Still the darling in the supermarket sector for many investors, Ocado has seen its shares slump recently, potentially weighed down by the valuation of £6 billion for the company, which some traders obviously think is too high.
On top of this directors have dumped more than £100 million of Ocado shares.
A Bahamas-based trust which counts Ocado CEO Tim Steiner as a benficiary sold almost £51 million worth of Ocado shares in late August. The trust, called Linic, and which has other (undisclosed) beneficiaries than Steiner, managed to move 4.8 million Ocado shares at £10.60 each. Linic has already sold more than £127 million of Ocado shares so far this year and for many traders, the activity is regarded as one possible reason not to be in Ocado for the longer term.
Ocado is due to report to the market tomorrow, and will be giving investors some interesting data to consider. Top of the list will be retail sales. In the first half of 2018 they rose 11.7% year-on-year, excluding Ocado Solutions. The supermarket will also be reporting its average number of orders per week: this has risen consistently and in the first half of this year stood at 291,000 against 260,000 a year ago.
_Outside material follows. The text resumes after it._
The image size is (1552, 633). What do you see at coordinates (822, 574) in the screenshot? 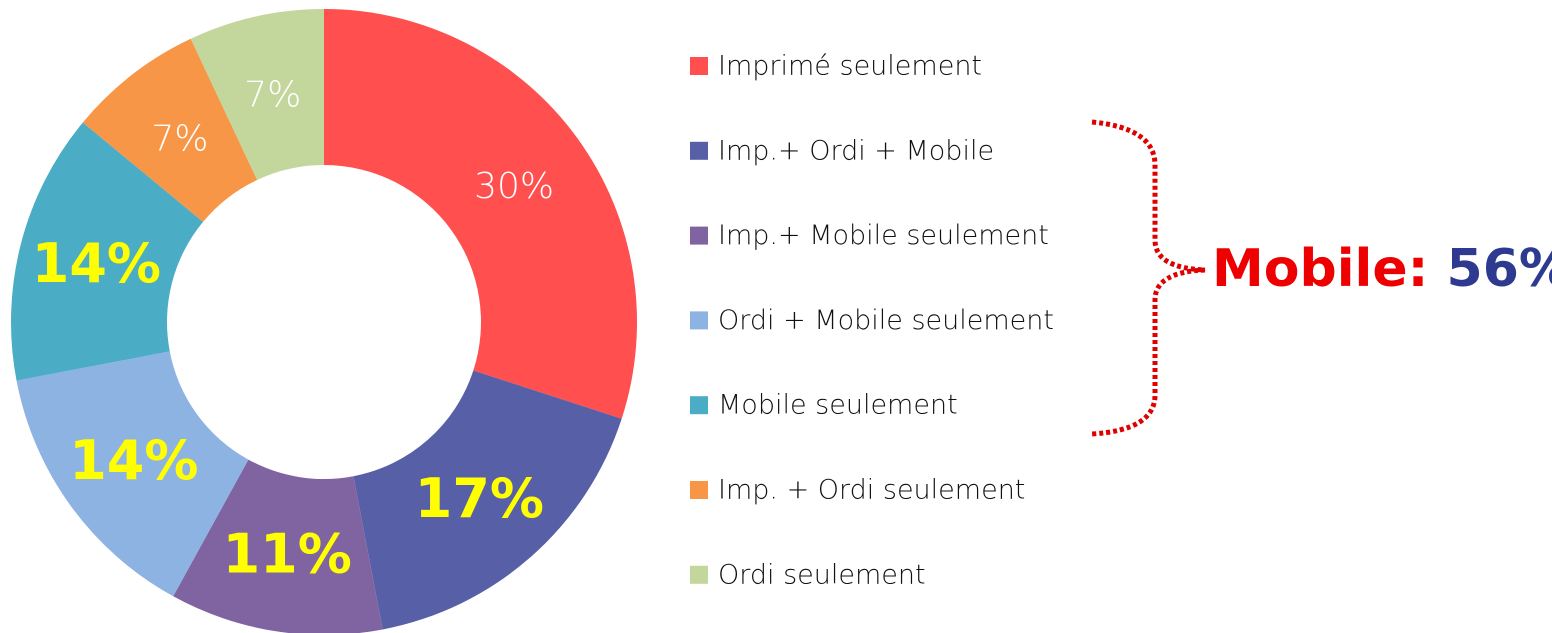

One area of worry was average basket size, which stood at £108, part of a longer term decline.
Analysts will be looking for commentary on the volume ramp up at Ocado’s Andover and Erith sites in the UK, which rank third and fourth among Ocado’s customer fulfillment centres. There should also be a progress report on its relationship with Morrison’s and updates on its international licensing deals.
It is these technology licensing deals that got investors more excited about Ocado in the first place, and sparked talk about a new paradigm in groceries distribution in the developed world. Ocado has secured licensing deals for its technology in France, Canada, Sweden and the United States.
Focus will be on details of Ocado’s venture in France, where it is working with Groupe Casino on its first CFC for the French market. It will be closely watched, as it will be a good indicator of how this kind of deal will work in practice, and what the contribution will be to Ocado’s bottom line.
Ocado shares have been declining fairly steadily since 23 August, when they stood at £11.14. As of this morning they were trading at £9.26. Investors will be looking for any information that convince them that Ocado should be a buy, but at this moment in time it looks very much like a hold.